+++ Records provided

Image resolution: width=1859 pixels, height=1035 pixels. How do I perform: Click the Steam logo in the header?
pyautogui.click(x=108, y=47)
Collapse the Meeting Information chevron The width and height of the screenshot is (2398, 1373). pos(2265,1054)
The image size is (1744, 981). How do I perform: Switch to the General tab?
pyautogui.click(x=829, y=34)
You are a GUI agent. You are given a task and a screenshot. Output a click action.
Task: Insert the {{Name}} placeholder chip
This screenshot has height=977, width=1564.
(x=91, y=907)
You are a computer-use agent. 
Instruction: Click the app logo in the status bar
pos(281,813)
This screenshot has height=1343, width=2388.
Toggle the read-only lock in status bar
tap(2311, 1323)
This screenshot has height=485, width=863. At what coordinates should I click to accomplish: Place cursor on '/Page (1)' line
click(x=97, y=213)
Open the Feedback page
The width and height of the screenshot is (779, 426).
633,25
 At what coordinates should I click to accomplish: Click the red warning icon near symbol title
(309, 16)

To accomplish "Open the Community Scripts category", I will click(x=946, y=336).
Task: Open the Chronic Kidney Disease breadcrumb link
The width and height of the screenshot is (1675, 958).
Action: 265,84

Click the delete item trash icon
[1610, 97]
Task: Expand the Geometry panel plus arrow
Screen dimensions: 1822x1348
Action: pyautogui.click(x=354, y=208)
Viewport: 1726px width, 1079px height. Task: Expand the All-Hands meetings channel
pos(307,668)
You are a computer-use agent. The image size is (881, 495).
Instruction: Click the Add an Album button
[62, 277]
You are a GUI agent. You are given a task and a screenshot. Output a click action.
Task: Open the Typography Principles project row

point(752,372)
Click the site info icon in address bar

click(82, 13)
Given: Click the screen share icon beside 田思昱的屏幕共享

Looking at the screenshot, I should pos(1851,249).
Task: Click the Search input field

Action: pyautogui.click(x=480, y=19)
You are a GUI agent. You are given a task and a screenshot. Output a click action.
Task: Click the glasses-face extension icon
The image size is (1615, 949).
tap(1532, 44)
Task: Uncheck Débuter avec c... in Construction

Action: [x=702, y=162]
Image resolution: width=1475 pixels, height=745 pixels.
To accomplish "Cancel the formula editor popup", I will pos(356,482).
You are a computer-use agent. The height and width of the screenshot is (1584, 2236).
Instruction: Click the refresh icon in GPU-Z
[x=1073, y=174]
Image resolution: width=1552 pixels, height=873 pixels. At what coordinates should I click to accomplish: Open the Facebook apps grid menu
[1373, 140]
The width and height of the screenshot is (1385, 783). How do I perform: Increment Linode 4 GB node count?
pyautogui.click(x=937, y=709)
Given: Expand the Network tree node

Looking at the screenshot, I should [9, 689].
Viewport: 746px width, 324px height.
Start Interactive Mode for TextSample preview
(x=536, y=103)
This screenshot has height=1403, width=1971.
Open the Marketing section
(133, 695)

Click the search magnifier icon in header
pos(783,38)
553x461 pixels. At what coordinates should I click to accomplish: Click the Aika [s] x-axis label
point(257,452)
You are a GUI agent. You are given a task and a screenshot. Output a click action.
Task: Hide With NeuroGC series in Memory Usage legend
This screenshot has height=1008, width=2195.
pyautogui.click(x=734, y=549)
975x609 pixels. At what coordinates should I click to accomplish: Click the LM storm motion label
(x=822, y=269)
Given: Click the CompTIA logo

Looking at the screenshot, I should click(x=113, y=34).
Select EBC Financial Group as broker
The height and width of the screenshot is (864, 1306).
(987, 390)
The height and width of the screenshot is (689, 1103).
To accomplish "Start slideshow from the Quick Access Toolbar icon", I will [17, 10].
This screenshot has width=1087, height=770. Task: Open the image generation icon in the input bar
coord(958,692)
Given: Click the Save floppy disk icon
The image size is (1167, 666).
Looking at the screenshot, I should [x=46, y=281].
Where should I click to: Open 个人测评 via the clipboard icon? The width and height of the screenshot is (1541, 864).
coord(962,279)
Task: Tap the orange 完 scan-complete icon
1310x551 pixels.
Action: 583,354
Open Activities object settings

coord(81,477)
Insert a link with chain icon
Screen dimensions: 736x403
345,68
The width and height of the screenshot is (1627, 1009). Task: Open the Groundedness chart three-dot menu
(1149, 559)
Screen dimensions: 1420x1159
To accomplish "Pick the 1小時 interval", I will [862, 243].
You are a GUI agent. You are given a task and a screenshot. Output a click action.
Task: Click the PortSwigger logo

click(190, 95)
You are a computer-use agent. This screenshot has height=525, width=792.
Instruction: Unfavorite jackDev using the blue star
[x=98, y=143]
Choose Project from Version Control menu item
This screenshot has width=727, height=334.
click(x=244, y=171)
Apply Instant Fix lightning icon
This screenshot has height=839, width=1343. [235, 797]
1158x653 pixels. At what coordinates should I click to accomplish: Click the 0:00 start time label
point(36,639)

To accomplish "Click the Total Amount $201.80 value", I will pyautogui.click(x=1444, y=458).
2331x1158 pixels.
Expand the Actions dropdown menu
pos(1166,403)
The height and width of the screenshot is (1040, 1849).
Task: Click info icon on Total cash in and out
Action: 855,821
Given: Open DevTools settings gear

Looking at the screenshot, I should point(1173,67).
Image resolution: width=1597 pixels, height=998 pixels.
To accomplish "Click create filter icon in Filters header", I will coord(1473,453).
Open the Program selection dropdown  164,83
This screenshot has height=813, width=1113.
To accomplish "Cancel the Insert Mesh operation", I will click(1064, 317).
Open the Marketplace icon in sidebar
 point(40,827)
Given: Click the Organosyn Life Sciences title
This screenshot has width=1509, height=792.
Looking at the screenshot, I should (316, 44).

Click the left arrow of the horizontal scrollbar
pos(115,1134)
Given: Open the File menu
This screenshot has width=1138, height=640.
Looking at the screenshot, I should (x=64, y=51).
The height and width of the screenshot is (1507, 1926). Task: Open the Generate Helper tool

++++++

### Problem
Return only those lines of the records that contain the string "computer".

### Result of the task
You are a computer-use agent. 
You are a computer-use agent. The image size is (881, 495).
You are a computer-use agent. The height and width of the screenshot is (1584, 2236).
You are a computer-use agent. This screenshot has height=525, width=792.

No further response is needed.